As I walked through downtown Ottawa in early February, I was disturbed by signs saying ‘God Supports the Truckers’ and ‘Stand Up for God’. Leaders of the blockade spoke statements of hate and lines from the Lord’s Prayer in the same breath. Prayer sessions were mixed with calling down God’s judgment on a restaurant worker for wearing a mask. A Christian fund-raising program for youth mission trips, GiveSendGo, is being used to raise money for occupying Ottawa. It is another one of those times I do not want to say I am a Christian on the streets of the capital city where I live.

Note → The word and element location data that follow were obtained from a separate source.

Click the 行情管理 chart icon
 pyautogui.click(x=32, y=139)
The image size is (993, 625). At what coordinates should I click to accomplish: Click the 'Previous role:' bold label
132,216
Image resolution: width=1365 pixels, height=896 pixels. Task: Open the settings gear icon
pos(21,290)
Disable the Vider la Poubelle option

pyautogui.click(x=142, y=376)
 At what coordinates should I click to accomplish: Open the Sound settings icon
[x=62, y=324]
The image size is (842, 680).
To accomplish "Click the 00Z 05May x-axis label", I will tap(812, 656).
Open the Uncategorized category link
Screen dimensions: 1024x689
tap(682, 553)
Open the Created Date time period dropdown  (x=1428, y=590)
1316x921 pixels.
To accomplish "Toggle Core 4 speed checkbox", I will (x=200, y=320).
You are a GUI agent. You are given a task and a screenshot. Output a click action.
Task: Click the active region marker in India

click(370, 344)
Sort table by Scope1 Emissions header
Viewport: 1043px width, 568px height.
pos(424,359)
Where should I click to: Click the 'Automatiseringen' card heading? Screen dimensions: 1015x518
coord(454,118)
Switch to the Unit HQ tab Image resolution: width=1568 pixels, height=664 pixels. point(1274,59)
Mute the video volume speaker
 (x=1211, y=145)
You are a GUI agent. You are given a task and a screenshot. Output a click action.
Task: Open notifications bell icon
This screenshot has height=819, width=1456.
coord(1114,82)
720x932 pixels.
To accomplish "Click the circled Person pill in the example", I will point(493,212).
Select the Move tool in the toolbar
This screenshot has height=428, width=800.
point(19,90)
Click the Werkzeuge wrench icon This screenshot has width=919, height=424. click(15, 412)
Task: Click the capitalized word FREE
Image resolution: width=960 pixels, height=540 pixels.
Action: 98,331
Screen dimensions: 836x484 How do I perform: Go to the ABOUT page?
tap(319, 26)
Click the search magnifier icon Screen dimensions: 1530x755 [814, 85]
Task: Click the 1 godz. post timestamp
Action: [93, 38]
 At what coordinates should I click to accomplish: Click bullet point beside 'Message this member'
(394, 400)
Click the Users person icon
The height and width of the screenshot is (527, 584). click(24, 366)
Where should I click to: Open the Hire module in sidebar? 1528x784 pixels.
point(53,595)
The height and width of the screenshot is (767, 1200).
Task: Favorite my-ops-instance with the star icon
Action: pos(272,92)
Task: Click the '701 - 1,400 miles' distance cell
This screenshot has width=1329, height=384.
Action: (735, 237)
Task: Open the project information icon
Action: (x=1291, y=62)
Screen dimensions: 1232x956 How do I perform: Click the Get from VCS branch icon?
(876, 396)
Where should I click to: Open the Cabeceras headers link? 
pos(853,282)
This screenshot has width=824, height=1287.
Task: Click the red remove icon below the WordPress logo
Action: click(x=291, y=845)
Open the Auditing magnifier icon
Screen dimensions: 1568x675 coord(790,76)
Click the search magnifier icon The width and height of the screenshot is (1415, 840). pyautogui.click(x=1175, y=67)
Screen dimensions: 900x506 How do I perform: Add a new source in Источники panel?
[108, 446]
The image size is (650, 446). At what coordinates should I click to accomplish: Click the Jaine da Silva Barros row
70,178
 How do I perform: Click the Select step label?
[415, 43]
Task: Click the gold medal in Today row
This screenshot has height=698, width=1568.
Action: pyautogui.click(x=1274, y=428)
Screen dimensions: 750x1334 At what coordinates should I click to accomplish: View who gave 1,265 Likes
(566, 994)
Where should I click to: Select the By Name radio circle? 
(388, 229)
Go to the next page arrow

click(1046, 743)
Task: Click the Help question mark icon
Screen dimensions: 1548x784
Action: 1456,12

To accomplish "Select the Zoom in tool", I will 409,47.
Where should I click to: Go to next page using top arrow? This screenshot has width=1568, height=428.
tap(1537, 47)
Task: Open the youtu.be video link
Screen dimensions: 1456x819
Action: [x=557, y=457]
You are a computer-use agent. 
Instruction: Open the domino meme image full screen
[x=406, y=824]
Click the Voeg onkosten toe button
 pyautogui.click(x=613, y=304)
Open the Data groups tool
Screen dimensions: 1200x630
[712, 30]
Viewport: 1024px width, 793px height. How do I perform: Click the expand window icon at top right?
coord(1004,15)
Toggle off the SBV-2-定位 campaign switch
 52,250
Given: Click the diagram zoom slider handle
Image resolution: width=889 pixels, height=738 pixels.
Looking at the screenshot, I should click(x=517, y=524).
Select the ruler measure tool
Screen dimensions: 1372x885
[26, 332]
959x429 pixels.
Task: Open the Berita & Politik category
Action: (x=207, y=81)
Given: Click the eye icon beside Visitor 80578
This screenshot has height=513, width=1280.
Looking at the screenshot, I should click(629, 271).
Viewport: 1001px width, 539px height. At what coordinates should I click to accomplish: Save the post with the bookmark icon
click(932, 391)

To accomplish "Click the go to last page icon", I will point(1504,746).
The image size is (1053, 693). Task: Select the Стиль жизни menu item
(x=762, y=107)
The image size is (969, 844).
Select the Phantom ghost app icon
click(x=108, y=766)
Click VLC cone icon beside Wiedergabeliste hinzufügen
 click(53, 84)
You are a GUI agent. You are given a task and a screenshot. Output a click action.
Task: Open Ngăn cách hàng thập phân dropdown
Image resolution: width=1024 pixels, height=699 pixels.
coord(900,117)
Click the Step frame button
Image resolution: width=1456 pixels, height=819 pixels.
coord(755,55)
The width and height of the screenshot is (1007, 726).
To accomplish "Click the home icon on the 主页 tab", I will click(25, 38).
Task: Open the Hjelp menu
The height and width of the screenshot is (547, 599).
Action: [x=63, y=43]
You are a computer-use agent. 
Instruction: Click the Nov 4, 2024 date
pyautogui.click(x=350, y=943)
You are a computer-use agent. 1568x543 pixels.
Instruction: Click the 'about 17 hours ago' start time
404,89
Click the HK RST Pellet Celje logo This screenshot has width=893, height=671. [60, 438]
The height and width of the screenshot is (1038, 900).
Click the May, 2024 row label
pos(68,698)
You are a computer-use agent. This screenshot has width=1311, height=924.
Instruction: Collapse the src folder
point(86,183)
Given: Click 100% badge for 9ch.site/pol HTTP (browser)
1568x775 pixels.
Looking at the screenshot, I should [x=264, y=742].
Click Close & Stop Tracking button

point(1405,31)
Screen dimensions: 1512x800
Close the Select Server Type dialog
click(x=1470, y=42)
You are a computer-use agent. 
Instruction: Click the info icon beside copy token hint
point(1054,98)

How did it come to this? Opposition to vaccine mandates has turned into an attempt to overthrow elected governments through brute force. Big rigs have become weapons to terrorize residents of Ottawa and hold daily lives and legitimate businesses hostage. There are many layers to this moment. But bouncy castles, picnics, and street theatre with jerry cans cannot disguise serious threats to the peace, order and good government at the core of Canadian society. And signs equating God and Christianity with this occupation are an equally serious threat to our Christian witness and to the gospel.
Gospel Distortion
This is Jesus and John Wayne culture on steroids. The gospel is being co-opted by forces entirely opposite to it, similar to what is described as Christian nationalism in the U.S. Ironically, as it bleeds over the border, it is being subjected to increasing critique south of the border. In the U.S., Christians Against Christian Nationalism, a loose coalition, released a new report on Christian Nationalism and the January 6 Insurrection. It documents how Christian language, symbols, and practices provide the “permission structure” for ongoing violence and destruction. It argues that dismantling Christian nationalism is essential to save U.S. democracy. In the same week, well-known, moderate commentator David Brooks, in an article in the New York Times, articulates the need and suggests a way for U.S. evangelicals to now take distance from what they earlier supported. While Canadian pollster Michael Adams provides evidence to show that religious values in Canada have been substantively different, that may not last if U.S.-style public witness takes over in Canada.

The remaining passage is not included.